Allocation 01 doesn't contain anything at all (thus, any read from or write to
it would fail).
R1: 00+00000004
00: ## ## ## ## XX XX fe 0a 01+00000000
01:
For 32-bit architectures, the allocation numbers are 0-padded on the left to
a width of 2, whereas for 64-bit architectures, they are padded to a width of
6. The offsets are padded to the maximal number of hex digits required to write
numbers of that bit-width, namely 8 for 32-bit and 16 for 64-bit. This scheme
ensures that pointers have the same textual width as a pointer-width sequence
of bytes.
Long, repeated sequences of bytes can be written with run-length encoding.

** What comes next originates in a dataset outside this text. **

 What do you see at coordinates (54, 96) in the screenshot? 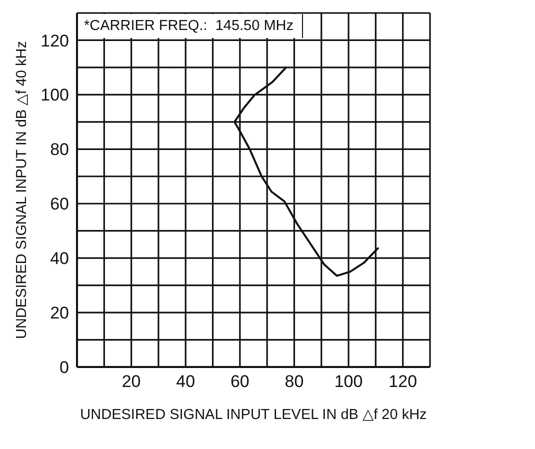
I see `y-tick-label: 100` at bounding box center [54, 96].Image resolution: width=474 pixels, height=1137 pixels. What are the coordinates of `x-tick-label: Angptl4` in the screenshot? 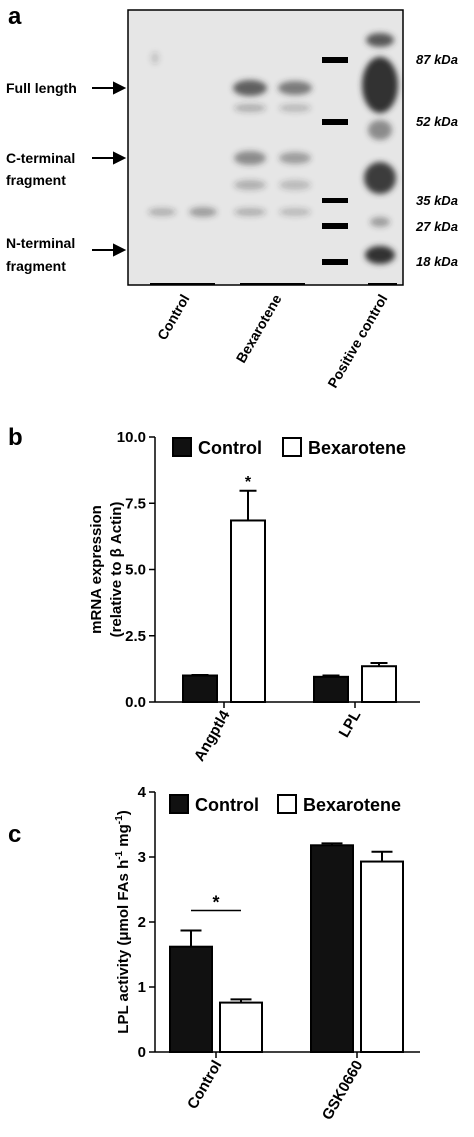 It's located at (212, 736).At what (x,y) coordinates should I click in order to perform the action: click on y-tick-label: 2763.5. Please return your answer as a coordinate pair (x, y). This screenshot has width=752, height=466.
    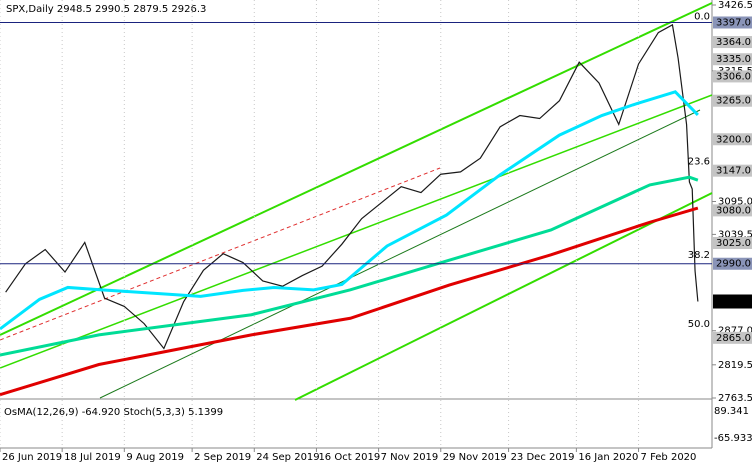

For example, a sequence of 64 uninitialized bytes would be ##*00000040. Just
as for pointer offsets, the run length is represented as a hexadecimal number
of the size of the machine bit-width.
Specifying initial preconditions
GREASE begins its analysis with a "minimal" precondition,1 and uses its heuristics to search for a precondition that avoids errors. In many cases, GREASE's heuristics cannot find such a precondition. In such cases, you can manually specify an initial precondition from which to begin refinement.
Example
For example, consider this (contrived) program:
// test.c
#include <stdlib.h>
void test(int *p, int *q) {
  if (*p == 0) {
    // do some stuff
    free(q);
  }
  // some other stuff
  free(q);
}
int main() { }
GREASE's heuristics are currently insufficient to avoid the double-free, so GREASE will output something like the following:
clang test.c
grease a.out --symbol test
Finished analyzing 'test'. Possible bug: double free at segment1+0x116a
This result may be unsatisfying if you know that test will never be called with *p == 0. By specifying --initial-precondition, you can show GREASE how to avoid
the error and continue its analysis. Assuming your compiler targets x86_64
Linux (SysV ABI), write the following in shapes.txt:
rdi: 000000+0000000000000000
000000: 01 XX XX XX
This ensures that loading from p will return a symbolic bitvector with the
lowest byte set to 01. In particular, it will never be zero. Re-running GREASE
yields:
grease a.out --symbol test --initial-precondition shapes.txt
All goals passed!
Conventions
The general-purpose and floating-point registers are named according to the following schemes:
- AArch32: R0,R1,V0, ...,V31
- PPC: r0, ...,r31,f0, ...,f63
- x86_64: rax, ...,r15,zmm0, ...,zmm15
For LLVM, the arguments are numbered starting from 0 and prefixed with %, so
%0, %1, ..., etc.
JSON syntax
In addition to the concrete syntax described above, GREASE supports ingesting
initial preconditions written in JSON. The schema is not yet comprehensively
documented here, see grease-exe/tests/x86/extra/json-shapes.json for an
example. GREASE parses the file passed to --initial-precondition as JSON if it
ends in .json.
Specifically, all pointer-sized bitvector-typed registers are set to pointers that don't point to anything, and all other bitvector-typed registers are set to symbolic bitvectors.